The shoulders turn forward but the hand takes the racket tip back farther...the two things don't cancel each other out-- they are not equal-- the hand takes racket tip farther back than shoulders take it forward.
The racket tip gets around backwards to where it can swipe the ball in the inside-out direction. Such action is deliberate, pro-active and willful-- not passive or reactive. Counter the two pro-active moves against each other for more racket head speed but above all else to establish the inside-out racket tip alignment.
The arm gets pretty straight-- more than I personally thought it ought to-- before upper body rotation starts.
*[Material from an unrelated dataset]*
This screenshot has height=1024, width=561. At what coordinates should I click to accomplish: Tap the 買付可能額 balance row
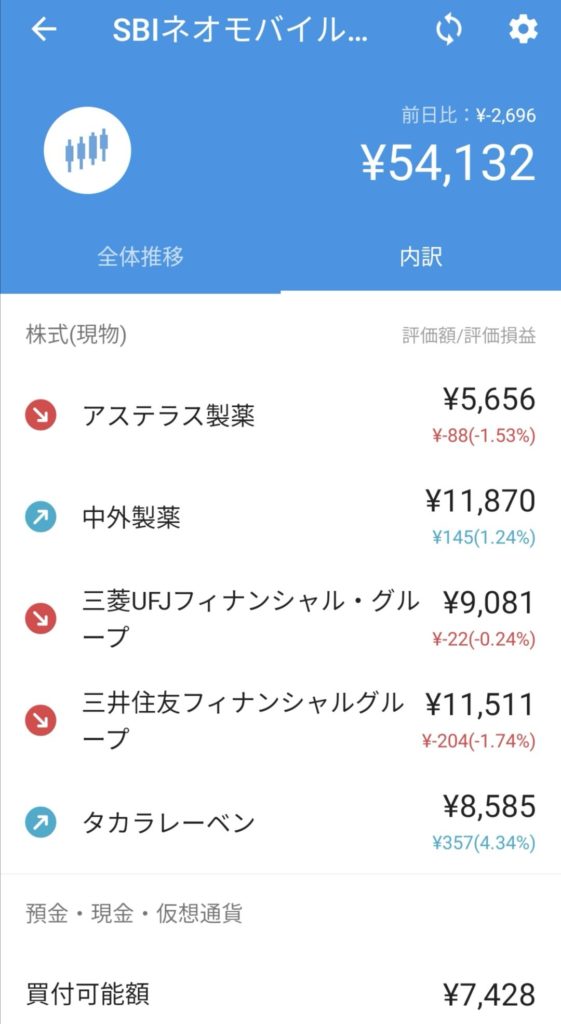[x=280, y=994]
The phases are left-hand-pointing-at-right-fence-to-turn-body-backward while closing racket; extension of arm with no body rotations going on; body turns forward including the vertical one with leading pocket of shorts prying forward; second body turn stoppage after contact for arm to continue backward by itself.
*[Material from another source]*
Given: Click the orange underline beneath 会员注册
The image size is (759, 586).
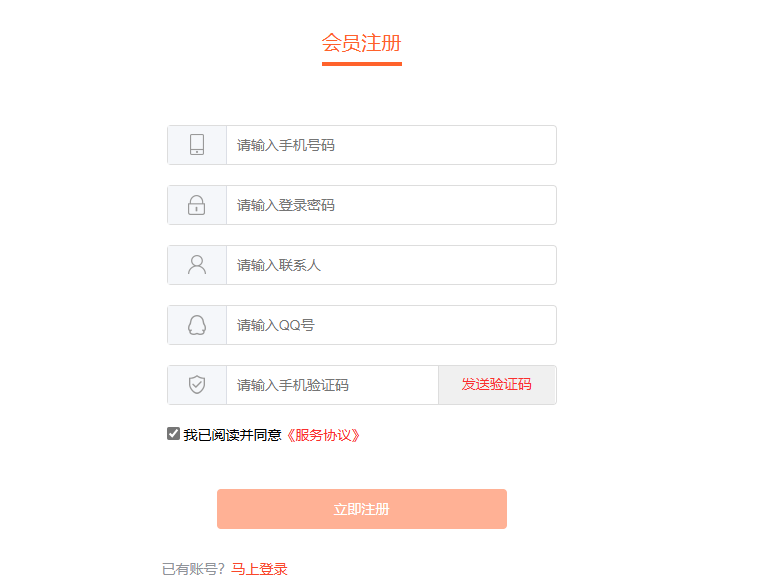Looking at the screenshot, I should coord(361,64).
During extension of hitting arm upper bone COILS more, which also contributes to the possibility of a true inside-out swing.
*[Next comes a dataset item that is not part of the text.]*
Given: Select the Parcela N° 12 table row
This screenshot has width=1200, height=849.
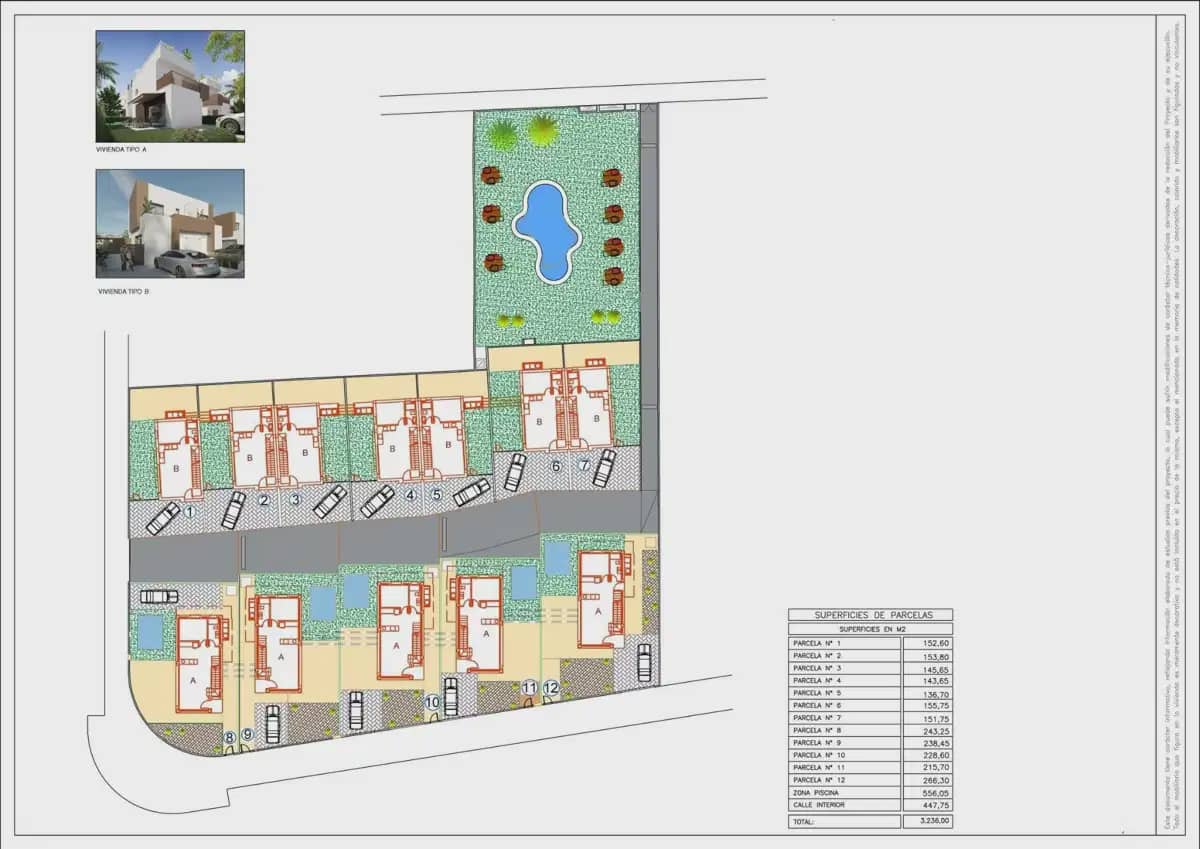Looking at the screenshot, I should [870, 779].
In these Federfores there is more long arm in sync with rotating body than previously thought (at least by this observer).
One may also hit Federfores reasonably well by keeping or driving late bend into arm and throwing sidearm-- a different stroke within the same genre.
But Roger's "modern retro," whether he wins or loses (which goes for us imitators, too), is the best world model for a forehand right now, unless like most tennis players you prefer to play your tennis or your baseball with a choked up bat.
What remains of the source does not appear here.